No evangelho de João não encontramos a narrativa do batismo de Jesus. Tal referência limita-se ao testemunho de João Batista: “Eu vi o Espírito descer do céu… e permanecer sobre Ele… é Ele quem batiza com o Espírito Santo… Eu vi… e dou testemunho: Ele é o Filho de Deus!” Ao escrever seu evangelho, João faz dois relatos teológicos básicos: da preexistência e da filiação divina de Jesus. Estes dois temas, presentes no prólogo, reaparecem no evangelho do segundo domingo do Tempo Comum(Jo 1,29-34), na fala de João Batista: “… antes de mim, Ele já existia…”, “… Ele é o Filho de Deus…” e, ao longo do evangelho, desenvolvem-se na seguinte linha dinâmica: o Filho, descido do céu, se faz carne, vive conosco e volta ao Pai, abrindo caminho para nosso ingresso na casa de Deus. Em todo o evangelho, Jesus é apresentado como Filho de Deus, não como filho de Davi.
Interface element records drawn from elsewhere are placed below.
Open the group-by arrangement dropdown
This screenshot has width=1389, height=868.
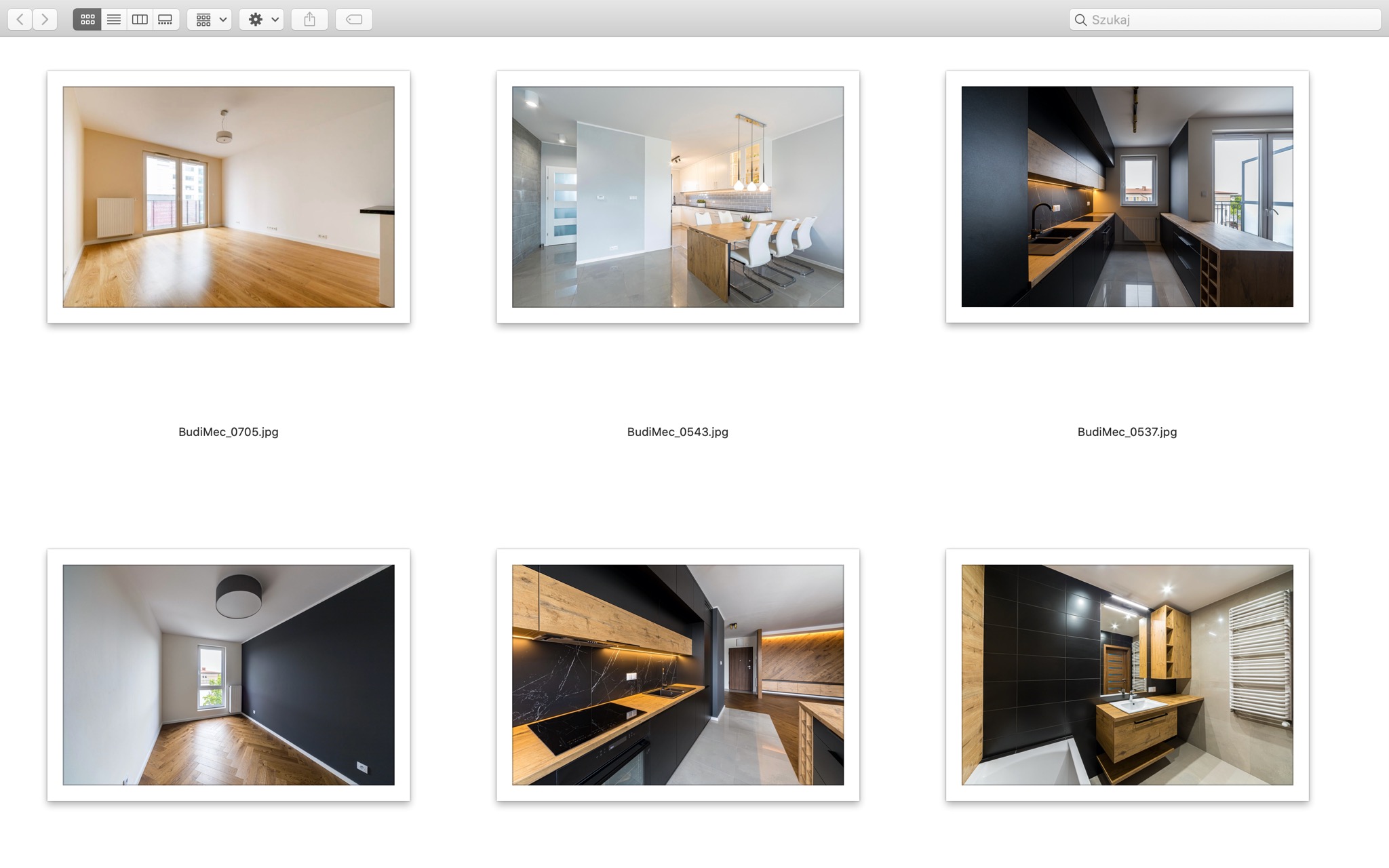[x=210, y=20]
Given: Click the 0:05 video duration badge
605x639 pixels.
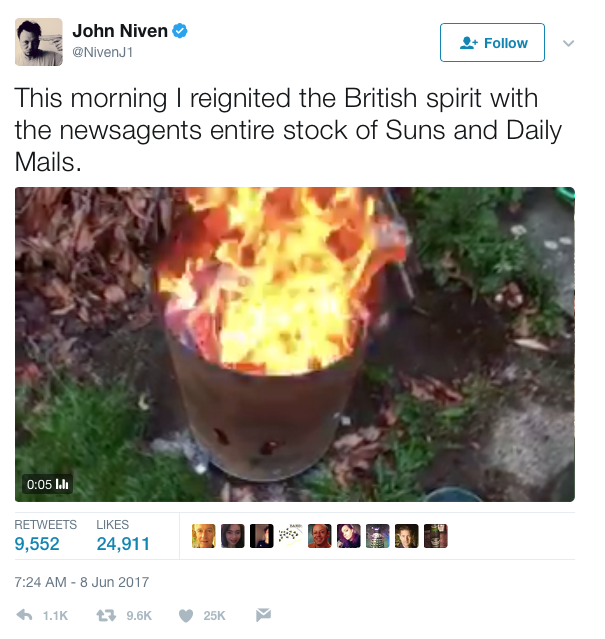Looking at the screenshot, I should click(47, 484).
A alusão ao “cordeiro de Deus”, quando João Batista apresenta Jesus, remete ao cordeiro sacrifical abundantemente mencionado em Levítico, e também em Isaías, no quaro canto do Servo. Vê-se aí a prefiguração simbólica da morte de Jesus, inocente, nas mãos dos sacerdotes que procuram preservar o poder.
O próprio João afirma que não conhecia Jesus. Porém, com seu batismo na água, simbolizando o apelo em favor da conversão à prática da justiça que supera o pecado, abria caminho para Jesus, que com seu Espírito liberta a todos da morte, dando acesso às portas da vida eterna em Deus. O Espírito sobre Jesus é a confirmação da sua divindade e da divinização de toda a humanidade nele assumida, em todos os seus valores e em toda a sua dignidade, pela própria humanidade de Jesus. Este é o sentido da encarnação: assumir os valores humanos, resgatando a dignidade humana e elevando-a `{a condição de filiação divina. Neste sentido, Jesus assume o batismo de João.
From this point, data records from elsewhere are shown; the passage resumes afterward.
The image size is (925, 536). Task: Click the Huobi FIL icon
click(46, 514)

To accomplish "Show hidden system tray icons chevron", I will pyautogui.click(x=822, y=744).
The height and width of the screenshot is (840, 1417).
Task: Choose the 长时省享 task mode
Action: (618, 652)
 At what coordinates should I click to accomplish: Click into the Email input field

Os evangelistas, em seus evangelhos, procuram projetar a figura de Jesus a partir das exaltações atribuídas a João Batista: “Vem aquele que é mais forte do que eu, do qual não sou digno de desatar a correia das sandálias…” Com isso, procuravam, em se tempo, atrair os discípulos de João Batista, que seguiam de maneira autônoma ao movimento de Jesus. Com bastante certeza, pode-se entender que João Batista não tinha percepção da profundidade da missão de Jesus, o que os próprios discípulos de Jesus tiveram, também, dificuldade de entender até o fim de seu ministério.
João Batista tem uma atuação fundamental no projeto de Deus realizado em Jesus. O seu batismo tinha características originais, e sua proclamação foi tão marcante que o tornou conhecido como “o batista”. Enquanto as abluções rituais de purificação com água, tradicionais entre os judeus, eram repetidas com frequência, o mergulho nas águas do batismo, com João, era feito uma única vez e tinha o sentido de sinalizar uma mudança de vida. Jesus assume a proclamação de João, dando-lhe novo sentido de atualidade e eternidade, identificando-a com o projeto de Deus de conferir vida plena e eterna à humanidade. A libertação dos pecados não se dá pelos sacrifícios cultuais sangrentos, mas pelo amor e pela prática da justiça, para que todos tenham vida plenamente.